-- PROVIDED DATA follows --
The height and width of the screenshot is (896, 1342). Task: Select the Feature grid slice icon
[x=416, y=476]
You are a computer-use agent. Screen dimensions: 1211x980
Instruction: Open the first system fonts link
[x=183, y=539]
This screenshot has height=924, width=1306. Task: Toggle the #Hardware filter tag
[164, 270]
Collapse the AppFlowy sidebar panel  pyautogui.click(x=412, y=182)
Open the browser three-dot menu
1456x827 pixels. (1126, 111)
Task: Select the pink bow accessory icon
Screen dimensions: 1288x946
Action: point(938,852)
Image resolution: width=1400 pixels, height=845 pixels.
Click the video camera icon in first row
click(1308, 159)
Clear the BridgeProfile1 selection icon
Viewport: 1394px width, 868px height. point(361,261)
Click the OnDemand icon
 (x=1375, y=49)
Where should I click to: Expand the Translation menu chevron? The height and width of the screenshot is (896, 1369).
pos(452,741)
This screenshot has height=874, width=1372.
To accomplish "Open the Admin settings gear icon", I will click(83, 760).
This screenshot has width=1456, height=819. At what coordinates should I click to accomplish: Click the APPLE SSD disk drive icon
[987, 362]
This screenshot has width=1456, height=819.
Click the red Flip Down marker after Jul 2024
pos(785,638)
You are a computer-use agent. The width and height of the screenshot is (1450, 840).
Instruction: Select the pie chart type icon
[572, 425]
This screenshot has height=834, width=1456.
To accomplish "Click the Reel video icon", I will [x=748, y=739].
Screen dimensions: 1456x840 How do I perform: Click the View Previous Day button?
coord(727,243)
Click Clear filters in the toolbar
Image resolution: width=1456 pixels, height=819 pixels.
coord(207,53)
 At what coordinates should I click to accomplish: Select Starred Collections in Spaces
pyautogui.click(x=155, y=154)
-- PROVIDED DATA concluded --
• **EXERCISE PROMPT**
Starting at the line that contains "At what coordinates should I click to accomplish: Select", write out every line through the last one in the data above, exactly as it stands.

• **EXPECTED ANSWER**
 At what coordinates should I click to accomplish: Select Starred Collections in Spaces
pyautogui.click(x=155, y=154)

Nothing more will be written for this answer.